- **Page excerpt**
Content starts
Max Soffar, one of the longest-serving inmates on Texas’s death row, died Sunday evening at the Polunsky Unit’s infirmary. The sixty-year-old, who had been convicted of a triple murder in a Houston bowling alley in 1980, had been suffering from liver cancer since 2013. According to his lawyer, Andrew Horne, Soffar collapsed in his cell in February and was taken to the death row hospice unit. “He was in terrible pain and had become very weak, with a lot of internal bleeding,” Horne said. Soffar spent his final two months in the infirmary. Soffar’s wife, Anita, had visited earlier on Sunday, and not long after she left, he died.

Soffar was one of the true question marks on death row, a man convicted without a shred of physical evidence to tie him to the crime: no fingerprints, no blood, no hair, no DNA, no gun, and no witnesses. In 2014, I wrote a plea to Governor Rick Perry to consider clemency to the terminally ill Soffar. As I said then:

Only one thing connected Max to the murders, and that was his confession, though it was at odds with almost every crime-scene fact. Two different juries—in 1981 and 2006—believed that a man wouldn’t confess to something he didn’t do, and they sent him to death. Over the years, though, plenty of people have come to believe he got a raw deal, from dozens of lawyers willing to work for Max pro bono to five different federal and state judges. One is a conservative federal judge named Harold DeMoss, who wrote in 2002, ‘I have laid awake nights agonizing over the enigmas, contradictions, and ambiguities’ in Max’s case.
Content ends
- **Activity**
Rewrite the Max Soffar article starting at "Only one thing" and ending at "in Max’s case.", with "statement" in place of "confession".

- **Dataset excerpt**
Content starts
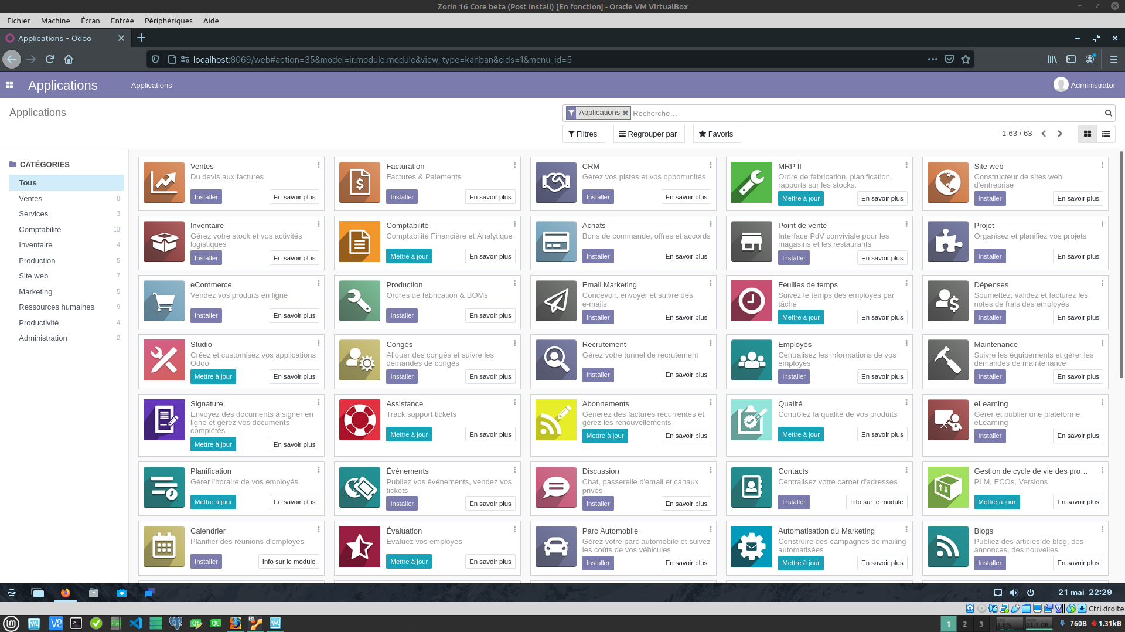The height and width of the screenshot is (632, 1125).
Task: Open the Regrouper par dropdown
Action: pos(648,134)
Content ends
- **Exercise response**
Only one thing connected Max to the murders, and that was his statement, though it was at odds with almost every crime-scene fact. Two different juries—in 1981 and 2006—believed that a man wouldn’t confess to something he didn’t do, and they sent him to death. Over the years, though, plenty of people have come to believe he got a raw deal, from dozens of lawyers willing to work for Max pro bono to five different federal and state judges. One is a conservative federal judge named Harold DeMoss, who wrote in 2002, ‘I have laid awake nights agonizing over the enigmas, contradictions, and ambiguities’ in Max’s case.